By the way, Rep. Boehlert called the launch cancellation "
a success story."


Life After Shuttles

Today may be the big day, but even as the shuttle Discovery sits on the launch pad awaiting blastoff, NASA works dilligently on its next big manned thing: The nation's ever-busy space agency announced yesterday that it awarded Lockheed Martin Corp. and a team from Boeing Co. and Northrop Grumman Corp. each a contract valued at about $28 million to develop designs for the much anticipated manned spacecraft to replace the nation's old fleet of space shuttles.

If it goes as planned, in eight months, NASA will select the winning design of a six-astronaut Crew Exploration Vehicle (CEV) -- the spacecraft that is to take earthlings beyond low-Earth orbit after the space shuttle is retired in 2010, and then to the moon, perhaps as soon as 2015 . . . The final CEV contract could be worth billion of dollars.

(Any bets on who the winning CEV contractor will be?)


Got Space Property?

Yes, space property rights is one of the smoking hot topics for 21st century space lawyers and their biz clients.

Here, Henry R. Hertzfeld and Frans G. von der Dunk present their views (not necessarily mine) on
Bringing Space Law into the Commercial World: Property Rights Without Sovereignty, from this summer's volume of the Chicago International Law Review -- and no, the Journal did not put this on the Web, rather, I found the article on BlackEnterprise.com, of all places. And who knows how long it'll remain there.

(Why don't more law journals put their own current, full text stuff on the Internet? For free or for pay, either way. It's 2005 and still many law journal Web sites offer little substance, just subscription info along with tables of contents. Uncool.)


Countdown to RTF

All eyes are on NASA this week as the world awaits the space shuttle's return to flight, scheduled for Wednesday July 13, at 3:50:47 p.m. EDT, 2½ years after the tragic loss of Columbia.

Hurricane Dennis blowing through the Gulf of Mexico this weekend fortuitously did not affect launch plans. And as we count the days, minutes and microsecondss to liftoff, naturally an endless stream of commentary and information is being printed, broadcast and blogged. According to a June 24 e-mail from Mike Rein, chief of media services for the Kennedy Space Center, NASA closed media accreditation for the launch at approximately 2,650 folks. This includes representatives of the world's major news organizations as well as your common variety space bloggers. (Yes, the Probe got a press badge, too.)
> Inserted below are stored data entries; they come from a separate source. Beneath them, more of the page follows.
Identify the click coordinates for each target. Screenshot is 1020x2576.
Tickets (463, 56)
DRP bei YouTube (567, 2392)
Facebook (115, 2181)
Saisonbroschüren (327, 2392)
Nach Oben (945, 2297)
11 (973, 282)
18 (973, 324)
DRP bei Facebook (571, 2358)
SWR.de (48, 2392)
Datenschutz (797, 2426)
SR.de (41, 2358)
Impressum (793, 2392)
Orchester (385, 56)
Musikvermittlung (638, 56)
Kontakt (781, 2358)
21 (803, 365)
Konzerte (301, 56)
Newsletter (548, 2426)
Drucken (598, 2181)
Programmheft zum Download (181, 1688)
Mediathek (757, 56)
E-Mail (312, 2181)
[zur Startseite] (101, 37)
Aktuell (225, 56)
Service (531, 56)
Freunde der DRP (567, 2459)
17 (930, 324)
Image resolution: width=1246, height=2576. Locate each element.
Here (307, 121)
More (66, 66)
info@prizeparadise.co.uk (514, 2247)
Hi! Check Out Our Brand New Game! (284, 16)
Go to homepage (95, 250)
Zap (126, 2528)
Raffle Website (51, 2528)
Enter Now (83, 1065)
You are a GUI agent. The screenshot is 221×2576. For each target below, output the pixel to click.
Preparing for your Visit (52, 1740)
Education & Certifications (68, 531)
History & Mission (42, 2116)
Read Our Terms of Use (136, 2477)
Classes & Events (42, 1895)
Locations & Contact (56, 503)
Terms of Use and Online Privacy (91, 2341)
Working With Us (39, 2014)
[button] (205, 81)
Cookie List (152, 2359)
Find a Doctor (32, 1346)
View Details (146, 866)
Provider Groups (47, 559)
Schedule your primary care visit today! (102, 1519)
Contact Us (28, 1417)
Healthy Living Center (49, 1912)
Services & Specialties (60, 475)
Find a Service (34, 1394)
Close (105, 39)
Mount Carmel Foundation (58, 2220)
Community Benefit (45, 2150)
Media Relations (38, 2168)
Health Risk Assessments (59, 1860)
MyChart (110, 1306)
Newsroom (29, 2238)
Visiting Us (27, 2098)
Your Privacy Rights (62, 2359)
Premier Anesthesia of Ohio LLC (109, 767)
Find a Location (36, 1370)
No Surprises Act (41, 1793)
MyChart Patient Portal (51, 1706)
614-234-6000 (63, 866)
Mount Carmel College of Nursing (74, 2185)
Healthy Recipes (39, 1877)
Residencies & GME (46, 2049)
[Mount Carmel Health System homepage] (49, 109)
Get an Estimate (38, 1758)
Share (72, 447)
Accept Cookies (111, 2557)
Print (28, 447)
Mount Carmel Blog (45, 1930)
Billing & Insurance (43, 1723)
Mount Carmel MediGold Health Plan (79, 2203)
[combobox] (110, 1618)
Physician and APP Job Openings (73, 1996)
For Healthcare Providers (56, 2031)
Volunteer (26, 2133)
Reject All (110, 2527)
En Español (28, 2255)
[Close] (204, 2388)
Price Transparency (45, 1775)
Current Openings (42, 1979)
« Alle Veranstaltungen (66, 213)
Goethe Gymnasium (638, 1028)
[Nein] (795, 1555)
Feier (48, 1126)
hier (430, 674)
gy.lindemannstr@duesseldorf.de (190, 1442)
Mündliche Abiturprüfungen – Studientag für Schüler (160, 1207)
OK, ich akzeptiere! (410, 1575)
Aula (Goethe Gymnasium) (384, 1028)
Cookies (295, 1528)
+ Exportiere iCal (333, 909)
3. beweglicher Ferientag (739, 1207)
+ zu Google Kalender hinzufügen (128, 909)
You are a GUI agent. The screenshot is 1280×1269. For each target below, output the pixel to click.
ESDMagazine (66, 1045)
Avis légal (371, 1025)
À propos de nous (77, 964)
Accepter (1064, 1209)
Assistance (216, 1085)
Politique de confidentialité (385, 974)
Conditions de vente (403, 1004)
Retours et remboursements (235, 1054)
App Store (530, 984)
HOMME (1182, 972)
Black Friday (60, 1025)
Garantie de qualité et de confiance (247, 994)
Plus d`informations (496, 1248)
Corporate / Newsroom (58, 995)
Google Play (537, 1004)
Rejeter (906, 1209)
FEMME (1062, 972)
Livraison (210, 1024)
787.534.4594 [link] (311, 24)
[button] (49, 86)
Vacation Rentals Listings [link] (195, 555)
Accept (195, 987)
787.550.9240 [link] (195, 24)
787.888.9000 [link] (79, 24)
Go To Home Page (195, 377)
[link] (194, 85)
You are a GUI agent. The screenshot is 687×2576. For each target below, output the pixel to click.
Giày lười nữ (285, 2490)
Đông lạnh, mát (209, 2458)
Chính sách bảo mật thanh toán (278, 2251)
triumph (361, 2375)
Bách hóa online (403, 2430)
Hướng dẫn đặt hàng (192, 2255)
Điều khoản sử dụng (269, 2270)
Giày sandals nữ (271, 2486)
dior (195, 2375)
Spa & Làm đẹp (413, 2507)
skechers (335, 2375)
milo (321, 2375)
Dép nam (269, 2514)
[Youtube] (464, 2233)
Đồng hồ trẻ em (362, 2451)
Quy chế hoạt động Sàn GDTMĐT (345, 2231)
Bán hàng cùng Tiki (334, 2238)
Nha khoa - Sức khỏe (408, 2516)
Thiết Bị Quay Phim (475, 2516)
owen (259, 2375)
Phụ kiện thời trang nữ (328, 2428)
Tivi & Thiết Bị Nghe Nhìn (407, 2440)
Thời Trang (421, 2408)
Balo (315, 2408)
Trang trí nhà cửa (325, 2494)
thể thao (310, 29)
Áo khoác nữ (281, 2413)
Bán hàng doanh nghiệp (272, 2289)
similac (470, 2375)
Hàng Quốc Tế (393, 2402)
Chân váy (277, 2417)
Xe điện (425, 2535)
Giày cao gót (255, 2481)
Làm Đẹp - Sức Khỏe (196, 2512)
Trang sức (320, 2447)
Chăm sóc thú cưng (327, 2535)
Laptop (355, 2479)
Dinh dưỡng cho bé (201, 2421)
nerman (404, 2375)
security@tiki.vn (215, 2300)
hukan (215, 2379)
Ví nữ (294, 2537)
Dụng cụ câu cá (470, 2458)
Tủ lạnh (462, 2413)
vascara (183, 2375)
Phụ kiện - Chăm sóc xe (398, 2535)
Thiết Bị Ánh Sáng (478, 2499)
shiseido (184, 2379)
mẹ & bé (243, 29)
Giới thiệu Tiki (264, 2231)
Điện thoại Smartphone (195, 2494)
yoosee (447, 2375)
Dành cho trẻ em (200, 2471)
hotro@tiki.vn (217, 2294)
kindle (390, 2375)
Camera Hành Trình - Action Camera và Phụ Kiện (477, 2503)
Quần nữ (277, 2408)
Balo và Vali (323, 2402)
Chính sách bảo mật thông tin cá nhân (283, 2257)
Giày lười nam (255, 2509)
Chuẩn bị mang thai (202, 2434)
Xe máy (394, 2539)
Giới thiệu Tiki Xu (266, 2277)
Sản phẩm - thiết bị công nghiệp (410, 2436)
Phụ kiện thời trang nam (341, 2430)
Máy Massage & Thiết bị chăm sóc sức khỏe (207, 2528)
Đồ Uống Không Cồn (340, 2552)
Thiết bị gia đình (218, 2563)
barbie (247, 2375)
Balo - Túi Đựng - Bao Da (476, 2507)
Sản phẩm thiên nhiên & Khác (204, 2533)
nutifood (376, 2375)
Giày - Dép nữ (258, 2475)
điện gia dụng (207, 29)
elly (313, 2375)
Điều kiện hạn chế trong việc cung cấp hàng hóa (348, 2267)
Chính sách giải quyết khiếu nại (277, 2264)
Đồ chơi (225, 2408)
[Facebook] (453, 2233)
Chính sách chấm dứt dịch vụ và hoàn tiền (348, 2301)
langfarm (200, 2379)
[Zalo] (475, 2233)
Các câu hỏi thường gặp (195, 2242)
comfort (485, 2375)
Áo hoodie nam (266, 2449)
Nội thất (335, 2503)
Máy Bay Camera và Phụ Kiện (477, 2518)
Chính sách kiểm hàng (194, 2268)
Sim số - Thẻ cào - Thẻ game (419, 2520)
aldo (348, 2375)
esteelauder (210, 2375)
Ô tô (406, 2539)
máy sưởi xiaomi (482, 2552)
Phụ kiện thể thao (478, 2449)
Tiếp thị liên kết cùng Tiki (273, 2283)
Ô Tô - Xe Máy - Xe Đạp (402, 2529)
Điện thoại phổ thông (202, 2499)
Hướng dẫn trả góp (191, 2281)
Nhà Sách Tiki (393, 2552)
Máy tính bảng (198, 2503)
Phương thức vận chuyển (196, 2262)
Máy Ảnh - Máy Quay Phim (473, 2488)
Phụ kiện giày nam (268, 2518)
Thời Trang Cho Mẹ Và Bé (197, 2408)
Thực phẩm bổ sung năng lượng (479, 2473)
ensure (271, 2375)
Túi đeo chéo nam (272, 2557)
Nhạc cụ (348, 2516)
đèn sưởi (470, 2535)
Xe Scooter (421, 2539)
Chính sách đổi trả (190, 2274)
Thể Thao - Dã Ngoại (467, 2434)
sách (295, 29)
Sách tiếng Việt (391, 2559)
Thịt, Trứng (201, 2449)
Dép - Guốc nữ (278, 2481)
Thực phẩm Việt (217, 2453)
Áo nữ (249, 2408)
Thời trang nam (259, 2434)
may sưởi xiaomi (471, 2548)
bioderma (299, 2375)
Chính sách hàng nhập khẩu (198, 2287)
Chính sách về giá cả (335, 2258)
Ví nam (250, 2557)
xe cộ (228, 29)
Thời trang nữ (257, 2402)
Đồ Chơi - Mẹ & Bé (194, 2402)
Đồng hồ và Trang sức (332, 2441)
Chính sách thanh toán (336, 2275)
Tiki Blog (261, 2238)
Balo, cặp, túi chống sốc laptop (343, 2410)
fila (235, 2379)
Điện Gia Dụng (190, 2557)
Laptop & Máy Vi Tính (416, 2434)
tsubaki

Of course, you don't have to be standing in the KSC press site to have an opinionn, or a view. A new
USA TODAY/CNN/Gallup Poll taken a few weeks ago found that 40 percent of poll responders rated NASA's job performance "poor" or "only fair" while 53 percent rated it "excellent" or "good." At the same time, nearly three-quarters of those surveyed said the shuttle program should continue; while only 21 percent said the shuttle program should end.

Meanwhile, many would agree with Craig Covault at Aviation Week & Space Technology who writes that the shuttle's
safe return is key to the space programs future (and you may have seen this article republished on Space.com).


Space Law Symposium

According to the blawg review, the Chicago Journal of International Law summer 2005 issue includes articles from a symposium on "Issues in Space Law." (I see the Journal has not updated its Web site to reflect this latest info, but I'm looking forward to seeing the roundup, especially the article, Nuclear Power Sources and Future Space Exploration, by Steven A. Mirmina and David J. Den Herder.)


Rights to Luna

Sam Dinkin kicked off an interesting analysis and discussion about the costs of launch vs. lack of lunar property rights as impediments to moon development (and along the way wondered if he could "get the US Supreme Court to void the Lunar property rights portion of the Outer Space Treaty as an unconstitutional taking?" Why not give it a try, Sam?)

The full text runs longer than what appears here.